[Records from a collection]
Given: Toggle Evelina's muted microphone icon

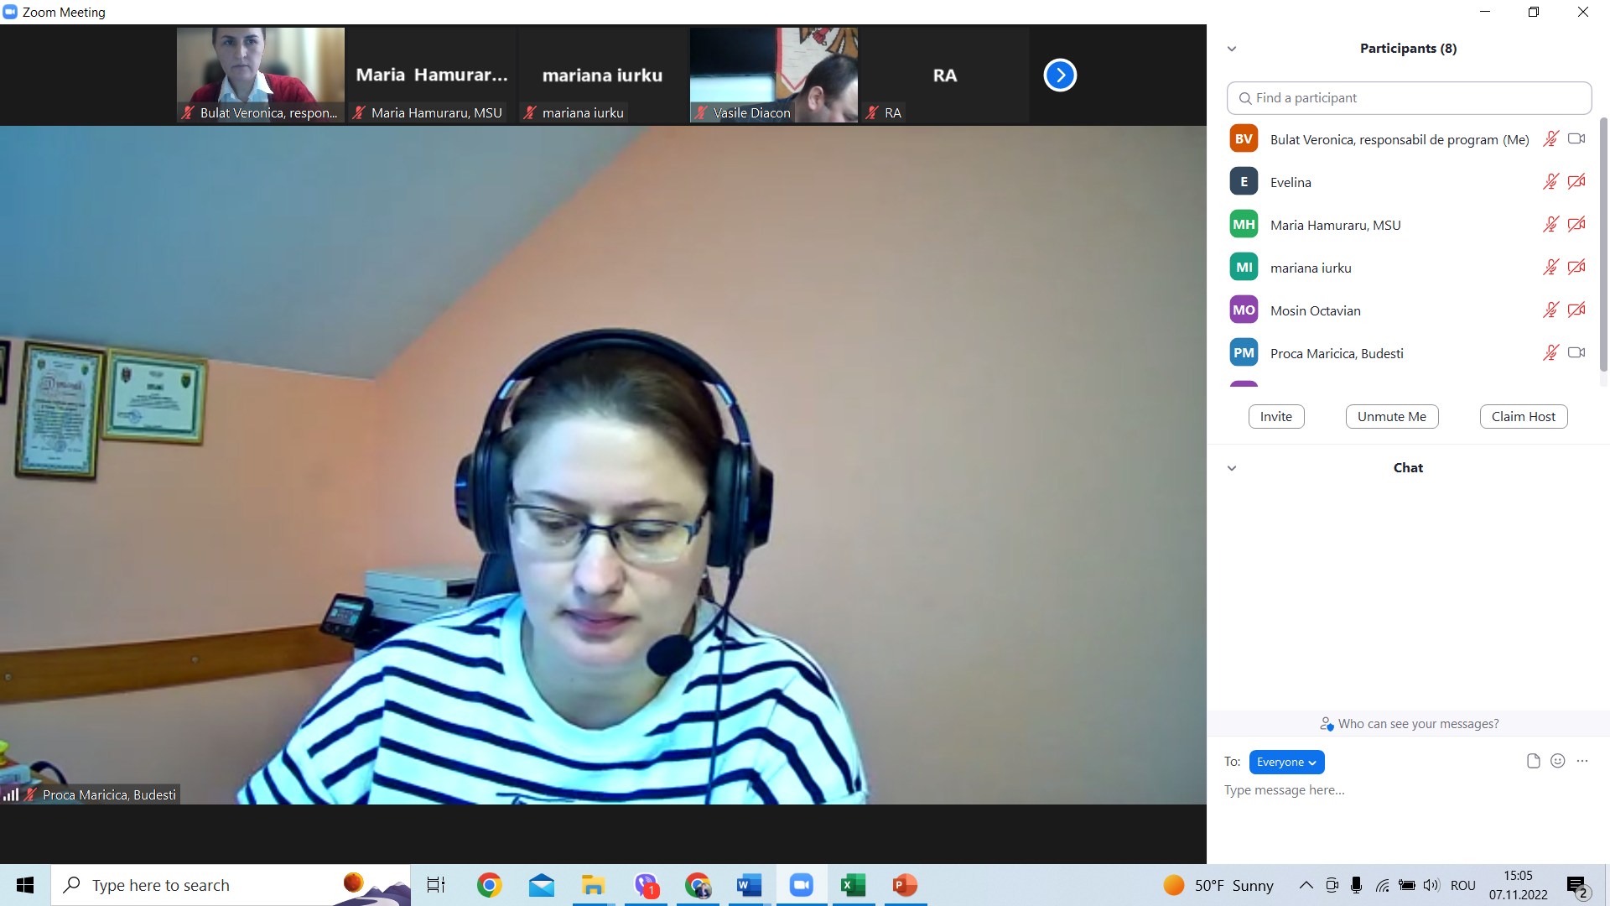Looking at the screenshot, I should point(1550,182).
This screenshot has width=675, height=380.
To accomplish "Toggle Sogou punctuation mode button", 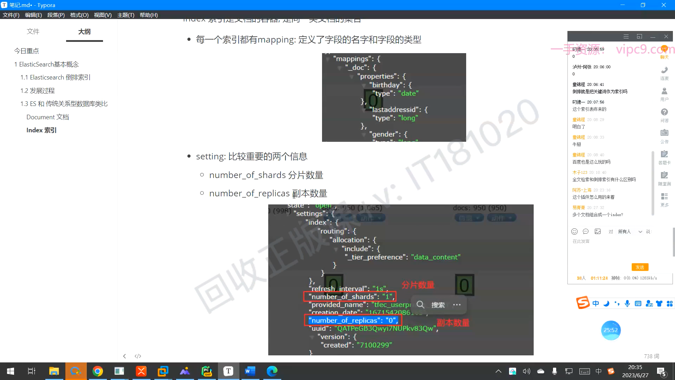I will (617, 303).
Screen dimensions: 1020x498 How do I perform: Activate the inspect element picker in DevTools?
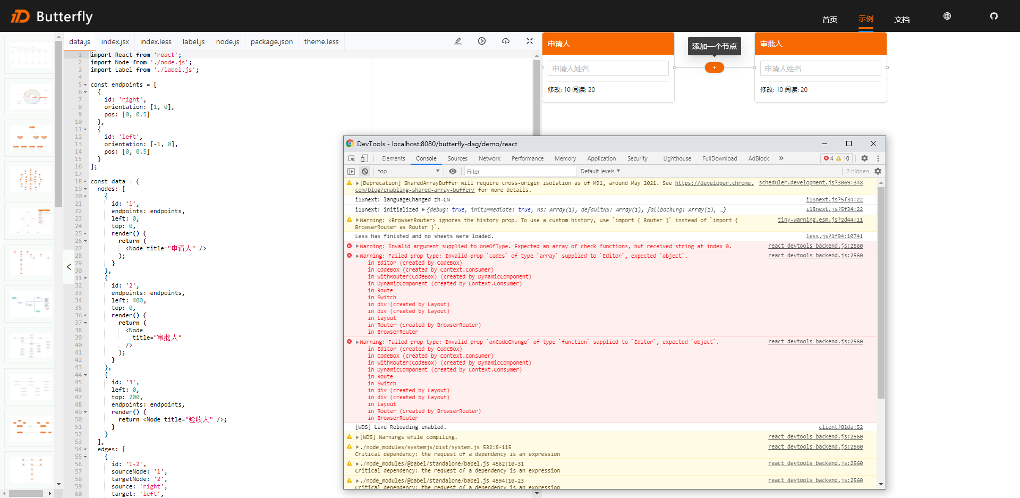(x=351, y=158)
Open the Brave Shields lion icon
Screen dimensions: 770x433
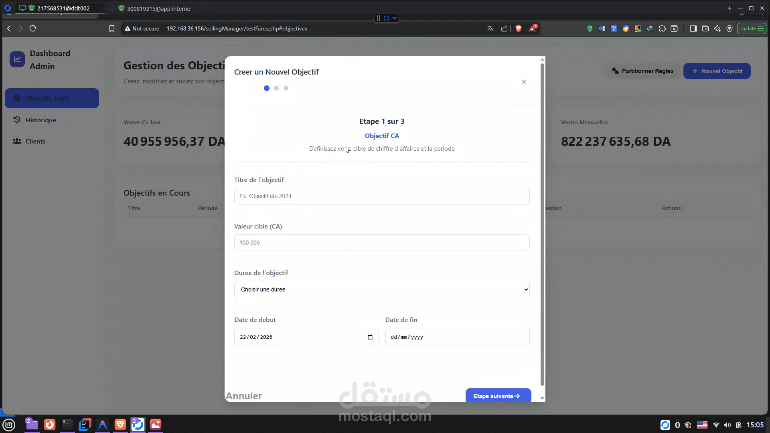pyautogui.click(x=518, y=28)
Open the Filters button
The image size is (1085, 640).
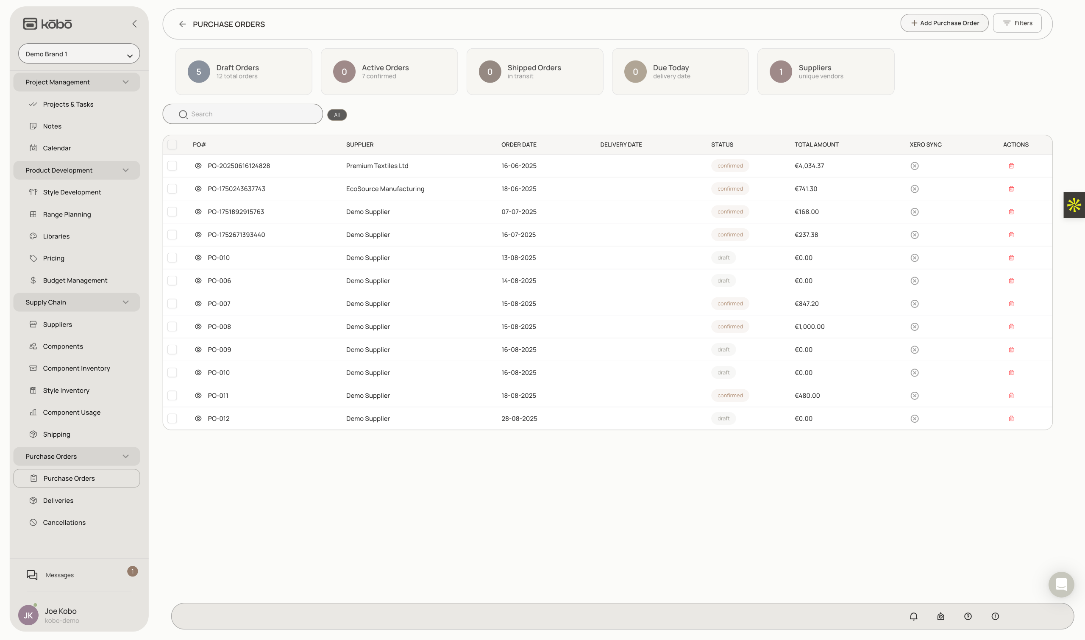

*Work instructions*
Write only the number of lines above that contain "Open".

*Expected answer*
2